**Problem to solve**
Print the lines of the listing below verbatim, beginning with the line containing "Task: Point to the Aksaray label" and ending with the last line of the listing. Omit the pictures.

**Extracted information**

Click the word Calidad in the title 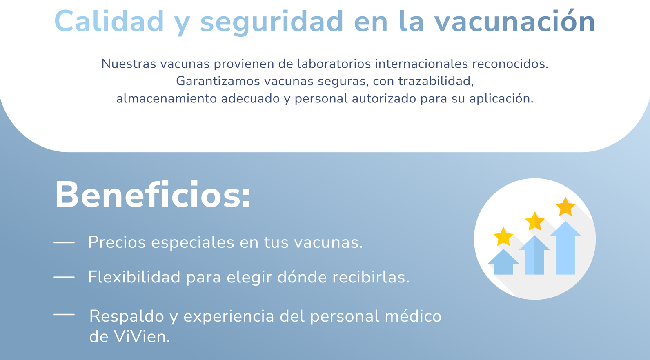pyautogui.click(x=109, y=21)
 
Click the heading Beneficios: pyautogui.click(x=153, y=194)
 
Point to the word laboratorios pyautogui.click(x=334, y=64)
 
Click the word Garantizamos pyautogui.click(x=218, y=81)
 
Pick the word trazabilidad pyautogui.click(x=436, y=82)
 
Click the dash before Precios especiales pyautogui.click(x=64, y=242)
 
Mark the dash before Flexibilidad pyautogui.click(x=64, y=277)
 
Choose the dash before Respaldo pyautogui.click(x=64, y=314)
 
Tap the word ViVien pyautogui.click(x=141, y=337)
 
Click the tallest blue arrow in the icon pyautogui.click(x=565, y=248)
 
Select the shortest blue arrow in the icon pyautogui.click(x=503, y=262)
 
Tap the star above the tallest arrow pyautogui.click(x=565, y=207)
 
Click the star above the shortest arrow pyautogui.click(x=503, y=237)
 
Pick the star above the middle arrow pyautogui.click(x=535, y=221)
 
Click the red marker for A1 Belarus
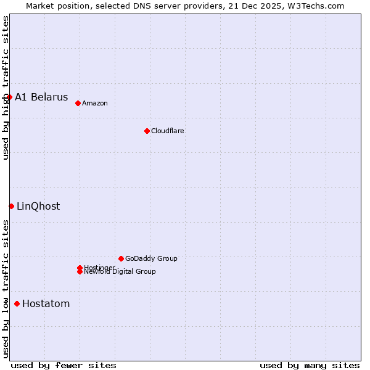[10, 97]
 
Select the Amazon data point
[78, 103]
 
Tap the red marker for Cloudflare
[147, 131]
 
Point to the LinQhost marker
[11, 206]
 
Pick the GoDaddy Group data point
[121, 258]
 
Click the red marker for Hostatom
[17, 303]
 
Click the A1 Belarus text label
[41, 97]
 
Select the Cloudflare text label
[168, 131]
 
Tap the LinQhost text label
[38, 207]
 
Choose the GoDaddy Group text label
[151, 258]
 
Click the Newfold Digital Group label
[120, 272]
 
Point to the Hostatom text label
[46, 304]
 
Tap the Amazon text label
[95, 103]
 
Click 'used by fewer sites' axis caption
[64, 365]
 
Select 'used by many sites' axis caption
[310, 365]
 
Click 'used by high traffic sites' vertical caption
[6, 88]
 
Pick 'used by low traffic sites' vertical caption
[6, 289]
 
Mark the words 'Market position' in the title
[54, 6]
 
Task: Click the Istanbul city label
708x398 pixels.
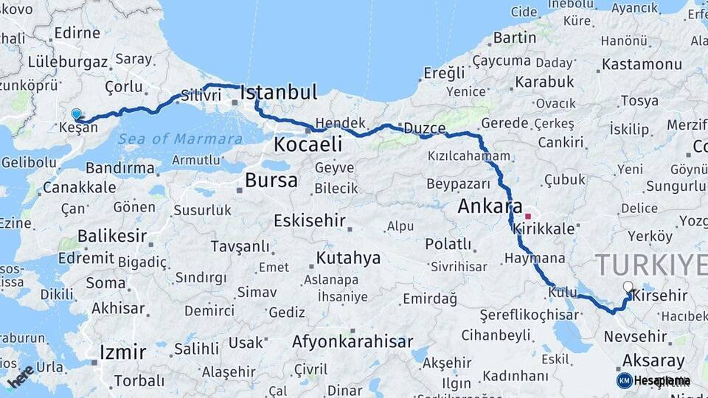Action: (x=279, y=92)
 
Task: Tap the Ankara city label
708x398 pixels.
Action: (x=490, y=206)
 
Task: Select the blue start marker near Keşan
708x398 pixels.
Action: (x=77, y=114)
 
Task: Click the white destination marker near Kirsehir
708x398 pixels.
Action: (x=628, y=287)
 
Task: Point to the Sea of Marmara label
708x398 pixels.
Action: (x=190, y=139)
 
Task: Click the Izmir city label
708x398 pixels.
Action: (x=122, y=350)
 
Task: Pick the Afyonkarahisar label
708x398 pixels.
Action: (x=352, y=342)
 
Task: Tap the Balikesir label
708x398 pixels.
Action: (x=108, y=237)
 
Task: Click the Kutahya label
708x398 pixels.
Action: (x=348, y=257)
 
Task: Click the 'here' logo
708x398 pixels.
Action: (x=20, y=375)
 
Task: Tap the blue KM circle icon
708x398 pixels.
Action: (x=624, y=380)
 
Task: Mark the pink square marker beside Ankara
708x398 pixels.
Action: (x=528, y=216)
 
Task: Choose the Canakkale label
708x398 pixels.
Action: (x=79, y=187)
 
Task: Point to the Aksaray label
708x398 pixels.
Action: (x=653, y=360)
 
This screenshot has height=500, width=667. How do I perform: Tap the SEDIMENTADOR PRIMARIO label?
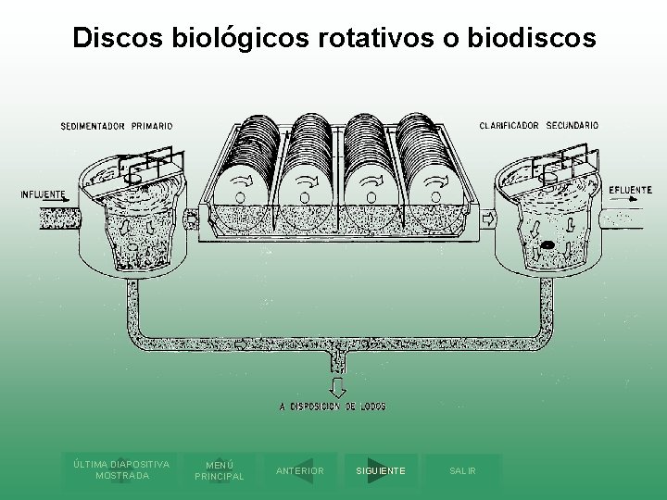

**The completed task**
Task: Point to the Aksaray label
708x398 pixels.
Action: (x=653, y=360)
 
This screenshot has height=500, width=667. How do I perform: Tap the SEDIMENTADOR PRIMARIO label?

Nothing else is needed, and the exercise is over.